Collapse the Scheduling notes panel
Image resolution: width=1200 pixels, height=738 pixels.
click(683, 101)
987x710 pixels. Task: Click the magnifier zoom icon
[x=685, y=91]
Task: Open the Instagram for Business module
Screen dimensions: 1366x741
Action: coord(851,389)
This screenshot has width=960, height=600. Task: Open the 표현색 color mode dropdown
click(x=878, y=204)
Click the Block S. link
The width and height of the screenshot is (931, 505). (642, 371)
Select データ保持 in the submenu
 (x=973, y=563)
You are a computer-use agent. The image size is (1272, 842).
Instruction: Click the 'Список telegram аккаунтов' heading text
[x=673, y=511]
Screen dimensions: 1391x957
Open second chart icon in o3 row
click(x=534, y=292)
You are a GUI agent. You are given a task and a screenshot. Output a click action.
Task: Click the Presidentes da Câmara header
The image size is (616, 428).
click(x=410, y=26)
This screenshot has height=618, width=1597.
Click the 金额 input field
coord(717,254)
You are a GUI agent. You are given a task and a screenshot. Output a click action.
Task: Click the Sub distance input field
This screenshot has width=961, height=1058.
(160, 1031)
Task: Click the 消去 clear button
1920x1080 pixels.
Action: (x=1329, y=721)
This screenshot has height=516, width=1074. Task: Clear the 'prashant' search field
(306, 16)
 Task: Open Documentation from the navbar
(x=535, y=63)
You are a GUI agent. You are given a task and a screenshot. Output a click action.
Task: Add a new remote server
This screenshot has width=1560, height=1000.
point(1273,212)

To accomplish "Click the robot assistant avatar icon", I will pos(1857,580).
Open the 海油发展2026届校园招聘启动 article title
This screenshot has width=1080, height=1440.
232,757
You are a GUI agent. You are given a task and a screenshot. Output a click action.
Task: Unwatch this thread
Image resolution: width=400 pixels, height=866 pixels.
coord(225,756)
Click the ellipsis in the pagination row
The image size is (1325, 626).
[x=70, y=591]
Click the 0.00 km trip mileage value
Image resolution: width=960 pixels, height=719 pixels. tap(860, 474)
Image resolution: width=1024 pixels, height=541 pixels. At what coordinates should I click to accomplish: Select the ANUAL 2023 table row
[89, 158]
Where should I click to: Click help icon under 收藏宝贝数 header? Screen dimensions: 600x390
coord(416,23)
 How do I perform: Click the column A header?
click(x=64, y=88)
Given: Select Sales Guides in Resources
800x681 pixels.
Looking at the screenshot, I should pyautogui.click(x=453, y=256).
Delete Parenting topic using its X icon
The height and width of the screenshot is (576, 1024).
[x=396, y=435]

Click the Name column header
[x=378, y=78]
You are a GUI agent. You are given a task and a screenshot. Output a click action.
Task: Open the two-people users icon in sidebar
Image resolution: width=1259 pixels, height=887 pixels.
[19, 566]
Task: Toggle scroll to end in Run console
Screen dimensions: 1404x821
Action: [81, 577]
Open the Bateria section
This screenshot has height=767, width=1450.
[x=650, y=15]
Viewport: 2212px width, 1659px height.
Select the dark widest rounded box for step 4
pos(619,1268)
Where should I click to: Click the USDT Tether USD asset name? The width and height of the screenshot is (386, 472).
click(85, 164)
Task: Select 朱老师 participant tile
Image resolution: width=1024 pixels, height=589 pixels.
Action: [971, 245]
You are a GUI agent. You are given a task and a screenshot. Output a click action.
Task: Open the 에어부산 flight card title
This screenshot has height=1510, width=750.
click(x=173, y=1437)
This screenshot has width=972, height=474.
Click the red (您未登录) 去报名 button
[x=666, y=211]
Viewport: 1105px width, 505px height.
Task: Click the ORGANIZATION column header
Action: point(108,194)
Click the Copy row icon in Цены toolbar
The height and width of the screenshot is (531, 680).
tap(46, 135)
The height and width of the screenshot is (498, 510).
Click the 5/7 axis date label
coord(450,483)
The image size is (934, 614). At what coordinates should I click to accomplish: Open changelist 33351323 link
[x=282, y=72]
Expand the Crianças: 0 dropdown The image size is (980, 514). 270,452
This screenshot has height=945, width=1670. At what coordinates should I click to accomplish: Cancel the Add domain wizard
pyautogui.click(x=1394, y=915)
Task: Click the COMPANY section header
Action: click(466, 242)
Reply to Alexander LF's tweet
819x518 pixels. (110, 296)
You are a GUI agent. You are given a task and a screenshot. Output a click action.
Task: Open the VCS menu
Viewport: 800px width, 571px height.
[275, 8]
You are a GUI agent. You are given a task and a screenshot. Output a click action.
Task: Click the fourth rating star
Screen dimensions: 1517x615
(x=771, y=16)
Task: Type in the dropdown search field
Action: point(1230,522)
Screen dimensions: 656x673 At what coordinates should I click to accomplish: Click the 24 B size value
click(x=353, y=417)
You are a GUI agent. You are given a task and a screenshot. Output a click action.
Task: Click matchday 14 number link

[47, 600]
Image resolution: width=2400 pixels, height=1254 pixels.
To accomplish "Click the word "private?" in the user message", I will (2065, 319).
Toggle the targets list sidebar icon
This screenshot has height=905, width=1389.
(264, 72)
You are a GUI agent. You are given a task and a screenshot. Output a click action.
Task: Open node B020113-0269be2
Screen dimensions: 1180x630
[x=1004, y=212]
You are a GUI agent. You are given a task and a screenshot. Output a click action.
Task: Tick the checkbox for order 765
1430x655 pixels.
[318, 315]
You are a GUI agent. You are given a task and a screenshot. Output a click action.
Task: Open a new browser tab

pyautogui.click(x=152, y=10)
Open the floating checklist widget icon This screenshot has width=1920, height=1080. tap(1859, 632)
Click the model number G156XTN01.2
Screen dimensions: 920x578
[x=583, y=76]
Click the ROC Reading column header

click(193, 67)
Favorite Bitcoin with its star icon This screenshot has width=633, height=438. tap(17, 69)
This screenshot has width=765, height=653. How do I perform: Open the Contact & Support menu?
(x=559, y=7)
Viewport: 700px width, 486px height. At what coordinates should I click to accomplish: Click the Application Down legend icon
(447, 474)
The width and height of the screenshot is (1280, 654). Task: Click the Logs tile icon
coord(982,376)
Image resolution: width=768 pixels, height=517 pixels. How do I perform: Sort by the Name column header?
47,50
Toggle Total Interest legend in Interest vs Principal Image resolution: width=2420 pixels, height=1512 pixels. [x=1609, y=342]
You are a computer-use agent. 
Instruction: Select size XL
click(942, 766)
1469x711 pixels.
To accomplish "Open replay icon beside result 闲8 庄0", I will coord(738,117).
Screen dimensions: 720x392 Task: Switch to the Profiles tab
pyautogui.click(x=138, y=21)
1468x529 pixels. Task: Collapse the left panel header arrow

◇ ◇ ◇ ◇ ◇

**YOUR OBJECTIVE:** Pull out every line above that contains the word "Collapse", and copy each one in the same form it has in the records.

**EXERCISE ANSWER:**
Collapse the Scheduling notes panel
1468x529 pixels. Task: Collapse the left panel header arrow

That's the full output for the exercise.